Peki böyle bir çapsızlık ortadayken, bu kadar ciddiye
alınmalarına ne diyeceğiz?
Sanırım ciddiye alanla ciddiye alınan arasındaki, zeka
yoksunluğu ortak paydasından kaynaklanan bir durum var. Başka bir
izahı yok durumun.
Neyse geleyim olayın benim açımdan dikkate değer kısmına.
Siz de dikkat ettiniz mi Soner Yalçın’a destek verenlerin,
yazılarında Soner Yalçın’a neredeyse bir vebalı muamelesi
çektiğine?
Mezkur yazarlar tuhaf bir şekilde kendi adlarının onlarla bir
arada zikredilmemesinin özellikle altını çizdi.
Soner Yalçın ve ekibine bu muameleyi çekenler ‘AK Parti
yandaşı’ arkadaşlar değil. Bilakis AK Parti’nin tutum ve
politikalarını eleştiren kesimdenler.
Mesela Nuray Mert, mesela Cüneyt Özdemir, mesela Ruşen Çakır,
mesela Nazlı Ilıcak hatta Can Dündar. Bu listeye ismi yazılacak
onlarca yazı okudum ben. Hepsinde aynı hassasiyet vardı.
‘Soner Yalçın emin biri değil ama yapılan yanlış’
dediler.
Hatırlıyorsanız benzer bir muameleyi Aydın Doğan’ın başına
gelenlerden sonra da görmüştük. Kimse çıkıp da “Aydın
Doğan’a haksızlık yapılıyor” diyememişti. Hatta, Doğan
grubunun cezalardan sonra takındığı tutuma bakılırsa Aydın Doğan ve
ailesinin kendisi bile bu muameleyi hak etmediklerine inanmıyorlar.

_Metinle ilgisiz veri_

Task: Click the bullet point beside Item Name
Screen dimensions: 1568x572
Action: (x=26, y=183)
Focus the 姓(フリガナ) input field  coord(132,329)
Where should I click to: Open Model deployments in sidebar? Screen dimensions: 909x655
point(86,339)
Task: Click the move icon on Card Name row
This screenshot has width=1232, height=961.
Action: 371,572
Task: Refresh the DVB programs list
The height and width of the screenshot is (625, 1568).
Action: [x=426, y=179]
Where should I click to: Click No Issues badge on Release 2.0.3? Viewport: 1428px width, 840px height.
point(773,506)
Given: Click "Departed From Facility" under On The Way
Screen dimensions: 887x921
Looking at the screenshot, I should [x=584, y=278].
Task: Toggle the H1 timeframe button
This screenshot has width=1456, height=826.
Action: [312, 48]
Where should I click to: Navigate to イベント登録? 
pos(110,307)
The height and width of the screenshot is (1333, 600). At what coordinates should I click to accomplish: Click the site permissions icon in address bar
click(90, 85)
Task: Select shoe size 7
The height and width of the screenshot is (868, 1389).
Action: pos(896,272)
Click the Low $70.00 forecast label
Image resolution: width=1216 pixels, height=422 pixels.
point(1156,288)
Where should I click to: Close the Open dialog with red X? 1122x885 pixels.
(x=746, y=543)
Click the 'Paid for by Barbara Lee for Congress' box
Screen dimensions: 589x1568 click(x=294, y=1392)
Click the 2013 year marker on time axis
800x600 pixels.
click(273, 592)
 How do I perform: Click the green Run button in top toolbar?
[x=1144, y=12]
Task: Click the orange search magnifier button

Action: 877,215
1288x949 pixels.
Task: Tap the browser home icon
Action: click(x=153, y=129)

Çünkü yıllardır muhalefet adı altında bu ülkede ne kadar gayri
ahlaki, ne kadar pespaye işlere imza attıklarını en iyi kendileri
biliyorlar
Peki bu tespitlerden sonra şu soruları sorabiliriz değil mi?
Niçin Türkiye’de sağlam bir muhalefet çıkmıyor?
Niçin özellikle medyada birinin başına bir iş geldiğinde o
kişinin ‘emin’ sıfatını hak ettiği konusunda bir fikir birliği
oluşmuyor.
Niçin memlekette ters giden işlere dikkat çekmek,
arızaları gidermek için yola çıkanlar ahlaki yeterliliklerini de
koruyamıyorlar?
Niçin muhalefet oluşumlarında yakınızdakilerin desteklerini
olmazsa bile güvenini kazanamıyorsunuz?
Sizce de burada tuhaf bir durum yok mu? Ertuğrul Özkök ve Soner
Yalçın’ın ekibi dışında hiç kimse “Evet bu arkadaşlar gerçekten
muhalefet yapıyorlardı. Sağlam, temiz, adil, merhametli, yüksek
düzeyli, zekice her şeyden önemlisi de ahlaklı muhalefet
yapıyorlardı” diyemedi.
Aydın Doğan, Dinç Bilgin gibi medya patronlarına denilmediği
gibi.
Kimle konuşsam görüyorum ki ‘tek muhalif’ odak olarak anılan Oda
Tv, iftiralarıyla bir çok insanın canını yakmış.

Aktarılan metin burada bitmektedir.